Panne de courant du 4 novembre 2006 en Europe

Un article de Wikipédia, l'encyclopédie libre.

La panne de courant européenne du est une panne de courant de grande importance qui a touché le réseau interconnecté européen de transport d'électricité, privant de courant environ 15 millions de clients, le , vers 22 h 10[1]. Le réseau fut resynchronisé environ 38 minutes plus tard, à 22 h 47, en fonctionnement normal en environ une heure, enfin l'ensemble des pays est revenu à une situation normale en deux heures.

Chronologie de la coupure[modifier | modifier le code]

Le paquebot Norwegian Pearl à l'origine de la coupure de la ligne à haute tension.

L'origine serait la mise hors-service programmée puis différée de deux lignes 400kV qui enjambent le fleuve Ems[2], dans le nord-ouest de l'Allemagne, pour permettre le passage du paquebot de croisière Norwegian Pearl qui quittait le chantier naval Meyer et rejoignait la mer du Nord sans risquer de court-circuit entre son mat et les lignes[2]. Ces coupures des deux lignes 380 kV reliant Conneforde à Diele sont intervenues à 21 h 38 et 21 h 39.

  • 21 h 41 : Un des gestionnaires allemands de transport d'électricité haute-tension RWE TSO (aujourd'hui Amprion (en)) informa un autre gestionnaire, E.ON Netz (filiale d'E.ON) de la valeur limite de 1 795 ampères (A) sur la ligne Landesbergen-Wehrendorf (reliant E.ON Netz et RWE TSO), mais le réseau continuait à fonctionner conformément aux normes. Les deux entreprises furent en communication téléphonique à 21 h 46, 21 h 50 et 21 h 52, et purent s'échanger des informations sur les valeurs limites de cette ligne qui n'étaient pas les mêmes pour les deux entreprises[1].
  • Entre 22 h 5 et 22 h 7 : la charge de la ligne de 380 kV Landesbergen-Wehrendorf augmenta de 100 MW dépassant la valeur limite de 1 795 A fixée par RWE TSO.
  • 22 h 8 : RWE TSO appela E.ON Netz pour demander une intervention urgente. Après des estimations empiriques, E.ON Netz décida d'intervenir à Landesbergen.
  • 22 h 10 : l'intervention eut lieu mais le résultat fut contraire à celui qu'on attendait : au lieu de baisser de 80 A, le courant augmenta de 67 A. La ligne fut déconnectée par les automatismes de sécurité à la sous-station de Wehrendorf (RWE TSO) pour surcharge. Par un effet domino de report de charge, de nombreuses autres lignes auraient décroché, entraînant pratiquement une scission du réseau de l'Union pour la coordination du transport de l'électricité (UCTE) en trois, suivant une ligne nord-sud, ainsi qu'une déconnexion du Maroc[3],[4]. La séparation du réseau se produisit à 22 h 10 min 28,7 s et 22 h 10 min 28,9 s, et la séparation entre l'Espagne et le Maroc se produisit à 22 h 10 min 32 s.

* **Entrées fournies**:
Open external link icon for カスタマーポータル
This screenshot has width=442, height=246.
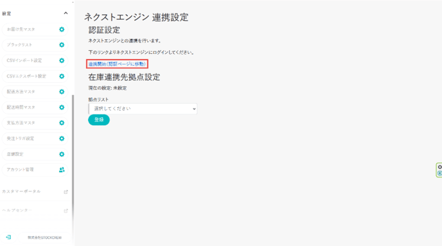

--

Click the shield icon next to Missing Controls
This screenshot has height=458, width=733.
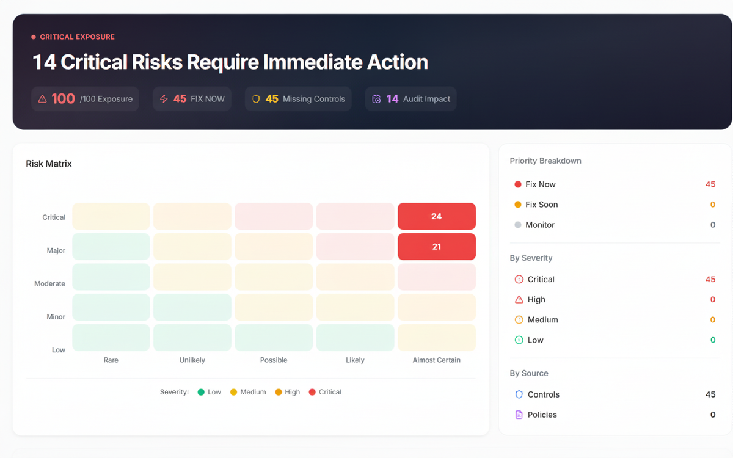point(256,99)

* **Travail à faire**:
(a) D'après l'article sur la panne de courant de 2006, quel paquebot devait emprunter le fleuve Ems pour rejoindre la mer du Nord ?
(b) Poursuivez l'article sur la panne de courant de 2006 après sa dernière phrase.

* **Réponses**:
(a) Le paquebot de croisière Norwegian Pearl.

(b)
Situation du réseau, lors de la coupure[modifier | modifier le code]

Fractionnement du réseau UCTE en trois sous-régions à 22:10:40

Durant la minute précédant la séparation, la puissance était d'environ 274 100 MW dont 15 000 MW éoliens (essentiellement en Europe du Nord, et en Espagne). Après la séparation, les puissances se répartissaient comme suit :

  • Zone ouest : 182 700 MW dont 6 500 MW éoliens, production inférieure à la consommation ;
  • Zone nord-est : 62 300 MW dont 8 600 MW éoliens, production supérieure à la consommation ;
  • Zone sud-est : 29 100 MW, presque équilibrée, peu affectée.

La séparation du réseau a conduit au dépassement de seuil de fréquence électrique avec 49 Hz à l'ouest et de 51 Hz à l'est[5] (la fréquence européenne est de 50 Hz). Ce franchissement de seuil a conduit à l'arrêt de centrales. Le rétablissement des fréquences normales a été fait en 20 minutes, dans les zones en sous-fréquence. Il a été compliqué dans les zones en sur-fréquence, en raison du manque de maîtrise des centrales de production[1].

Les conséquences de cette panne d’électricité ont été aggravées par le comportement d’ensemble de la production décentralisée. Dans la plupart des pays européens, ce comportement a été marqué par le caractère contreproductif et aléatoire des déconnexions et reconnexions des centrales éoliennes. En effet celles-ci non optimisées pour gérer ce type de situation se déconnectaient automatiquement lorsque la fréquence du courant sortait de la plage normale de 49,50 Hz à 50,50 Hz[6], mais se reconnectaient aussi automatiquement une fois la fréquence revenue dans cette plage. La déconnexion à une fréquence de 49,50 Hz due à un manque de courant amplifie le problème. La reconnexion automatique en dessous de 50,50 Hz contrecarre les efforts menés pour rétablir l'équilibre production-consommation du réseau en réduisant la production.

L'Europe de l'ouest étant alors en déficit de production, des délestages ont été nécessaires pour éviter un écroulement total du réseau. 10 % des clients ont dû être déconnectés. En France, 6 400 MW de la consommation (12 %) soit 5 millions de foyers ont dû être déconnectés[5].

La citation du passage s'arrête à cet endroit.